▶ Goal: Reproduce word for word every line from the one containing "Task: Open Developer Activity in sidebar" through the end of the items, including both ends.

..............................

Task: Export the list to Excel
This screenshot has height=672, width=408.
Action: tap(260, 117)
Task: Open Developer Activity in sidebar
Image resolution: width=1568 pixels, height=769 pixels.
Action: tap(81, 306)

..............................

▶ Exercise result:
Task: Open Developer Activity in sidebar
Image resolution: width=1568 pixels, height=769 pixels.
Action: tap(81, 306)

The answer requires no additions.